▸ YOUR INSTRUCTIONS: For this exercise, an exact copy is needed of only the lines from the one containing "Task: Choose the drive icon for slot 7" through the end of the data, with pictures left out.

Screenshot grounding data
== == ==

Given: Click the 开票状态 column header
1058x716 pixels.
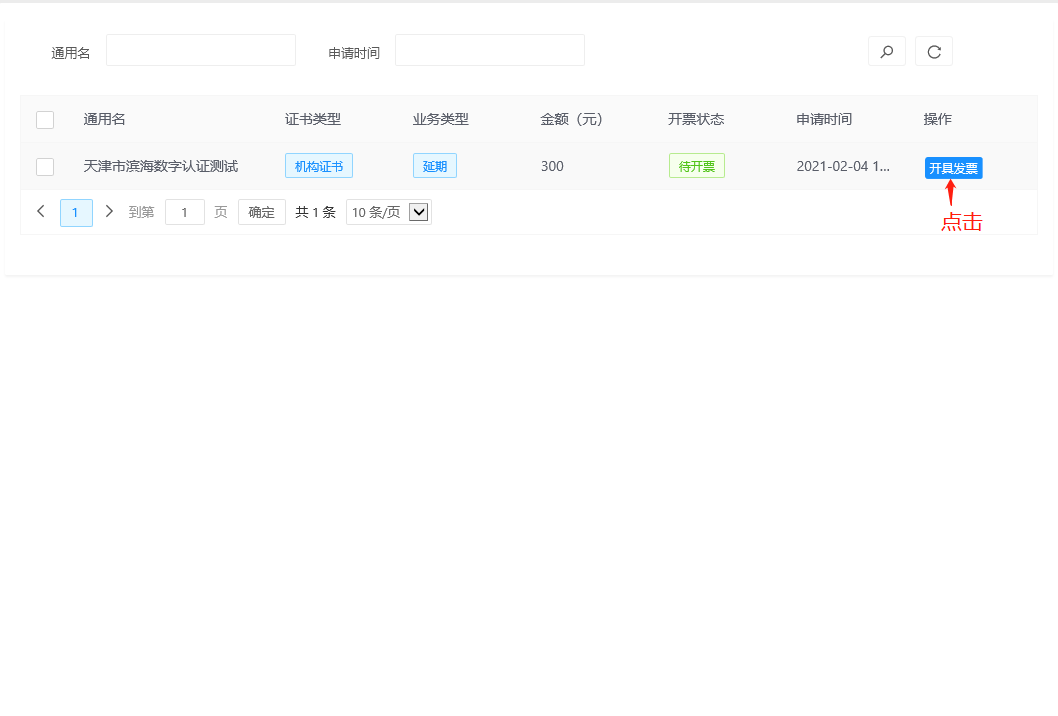Looking at the screenshot, I should (696, 119).
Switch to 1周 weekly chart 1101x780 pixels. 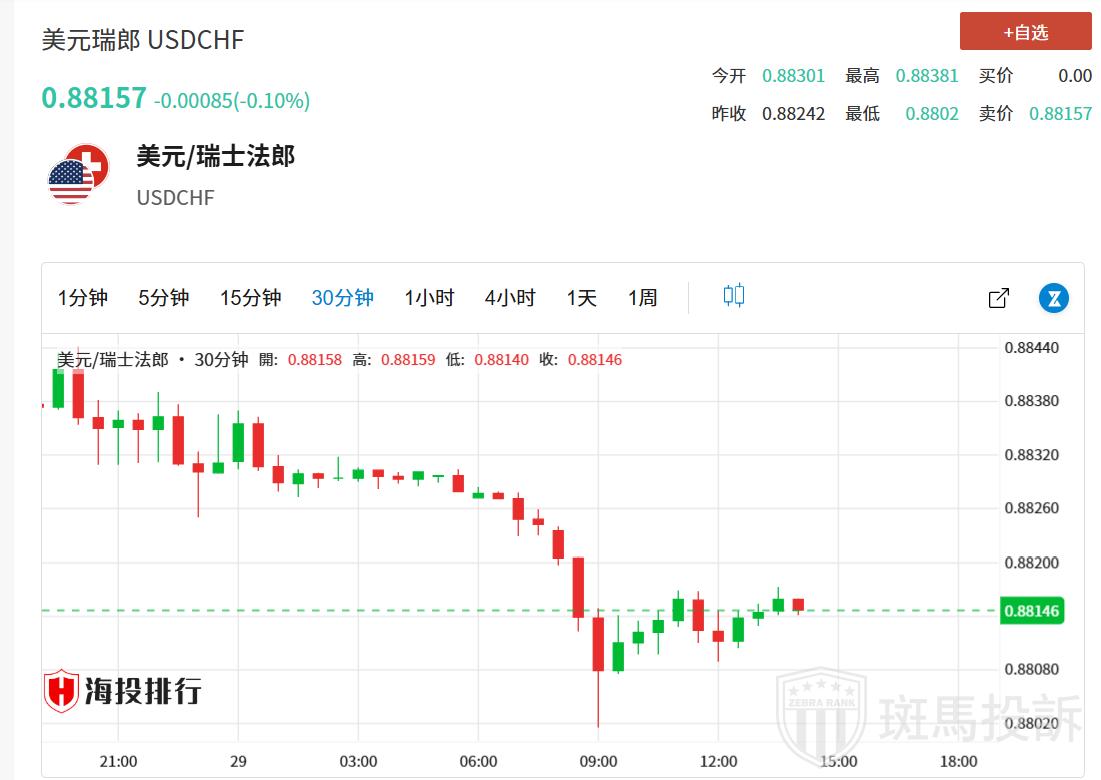point(643,298)
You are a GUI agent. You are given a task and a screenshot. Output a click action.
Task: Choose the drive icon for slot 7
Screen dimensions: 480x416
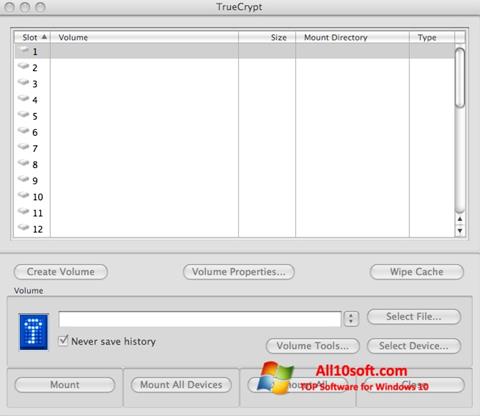pyautogui.click(x=24, y=147)
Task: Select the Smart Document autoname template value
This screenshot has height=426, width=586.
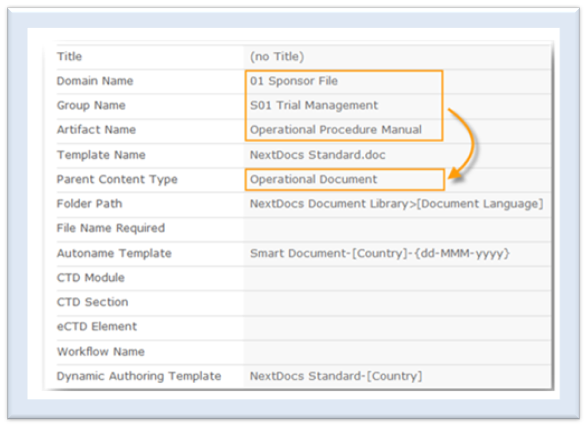Action: coord(379,253)
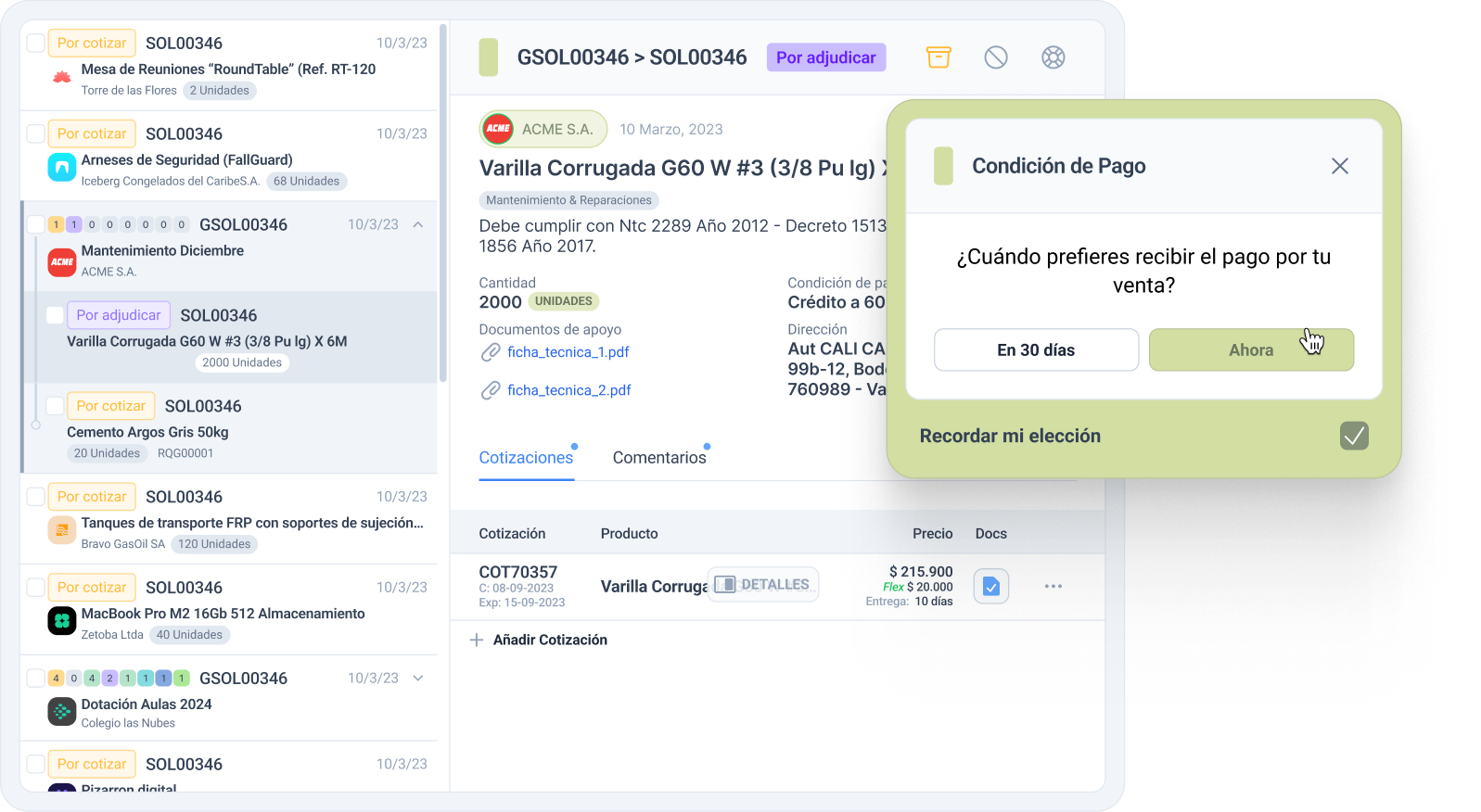This screenshot has width=1481, height=812.
Task: Click the lifebuoy help icon
Action: [1053, 57]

== == ==

▸ ANSWER TO THIS EXERCISE:
Task: Choose the drive icon for slot 7
Screen dimensions: 480x416
pyautogui.click(x=24, y=147)
Task: Select the Smart Document autoname template value
This screenshot has height=426, width=586.
Action: coord(379,253)
This screenshot has width=1481, height=812.
Task: Click the lifebuoy help icon
Action: [1053, 57]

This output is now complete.